Textbook Information
[1] F.S. Hillier, G.J. Lieberman, Introduction to Operations Research, Mc Graw Hill, 2020
[2] O.L. Mangasarian, Nonlinear Programming, SIAM Classics in Applied Mathematics.
[4] D.P. Bertsekas, Nonlinear Programming, Athena Scientific.
Teaching material will be given during the course.
| Author | Title | Publisher | Year | ISBN |
|---|---|---|---|---|
| F.S. Hillier, G.J. Lieberman | Introduction to Operations Research, | Mc Graw Hill. | 2020 |
Course Planning
| Subjects | Text References | |
|---|---|---|
| 1 | Linear programming models | [1] |
| 2 | Graphical resolution of linear programming problems | [1], teaching material |
| 3 | Geometric approach to linear programming | [1] |
| 4 | Algebra approach to linear programming | [1], teaching material |
| 5 | Simplex method | [1] |
| 6 | Duality | [1] teaching material |
| 7 | Integer linear programming | [1], teaching material |
| 8 | Transportation and assignment problems | [1] |
| 9 | Cutting plane method | [1], teaching material |
| 10 | Branch and bound method | [1], [teaching material |
| 11 | Knapsack problem | [1] |
| 12 | TSP problem | [1] |
| 13 | Non linear programming | [4] |
| 14 | Optimality conditions for unconstrained and constrained optimization | [4] |
| 15 | Solution methods for unconstrained and constrained problems | [4]; teaching material |
| 16 | Some optimization tools | [1], teaching material |
Learning Assessment
Learning Assessment Procedures
The final exam consists of an oral test during which the candidate is also requested to solve a numerical exercise.
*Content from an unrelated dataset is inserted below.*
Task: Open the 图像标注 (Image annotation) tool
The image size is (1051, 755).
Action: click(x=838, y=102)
The final grade is established on the basis of the answers given by the candidate and the solving of the numerical example.
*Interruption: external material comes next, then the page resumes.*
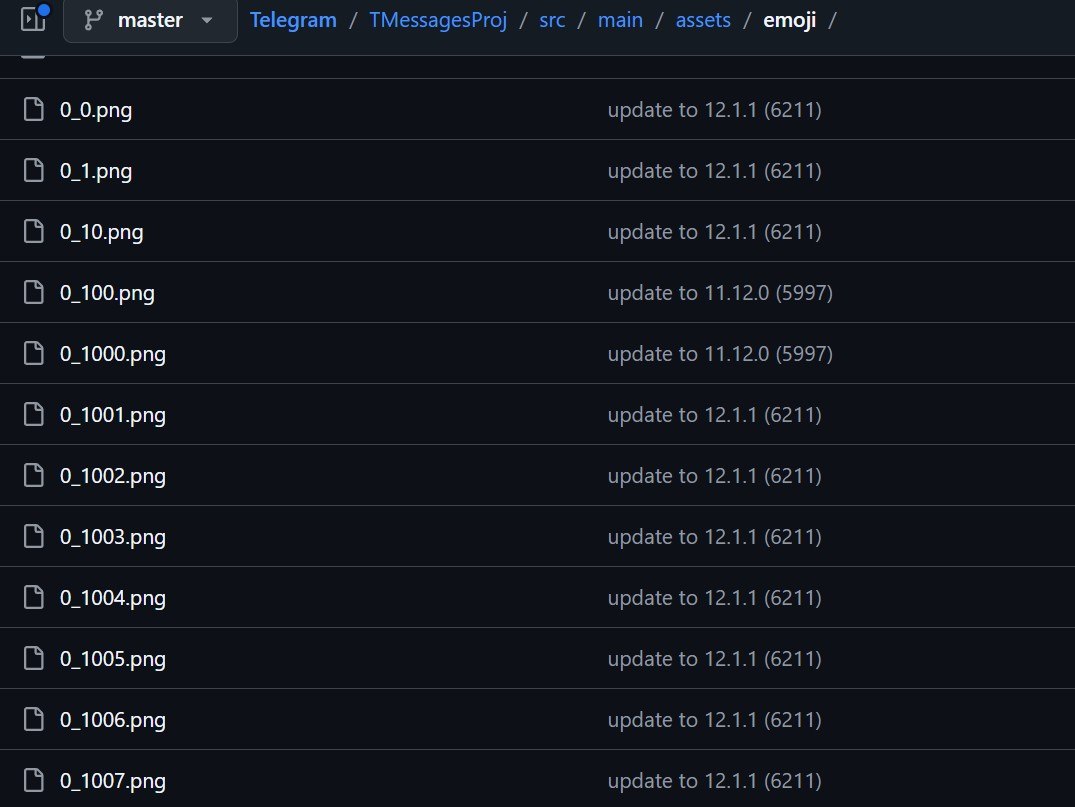
Task: Go to Telegram repository root breadcrumb
Action: tap(293, 20)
It is possible to carry out one or more ongoing tests on the contents of the course. Passing the ongoing tests exempts you from the final interview.
Final grades will be assigned taking into account the following criteria:
Rejected: Basic knowledge has not been acquired. The student is not able to solve simple exercises.
18-23: Basic knowledge has been acquired. The student solves simple exercises, has sufficient communication skills, and makes judgements.
24-27: All the knowledge has been acquired. The student solves all the proposed exercises making few errors and has good communication skills and making judgements.
28-30 cum laude: All the knowledge has been completely acquired. The student applies knowledge and has excellent communication skills, learning skills and making judgements.
Learning assessment may also be carried out online if the conditions should require it.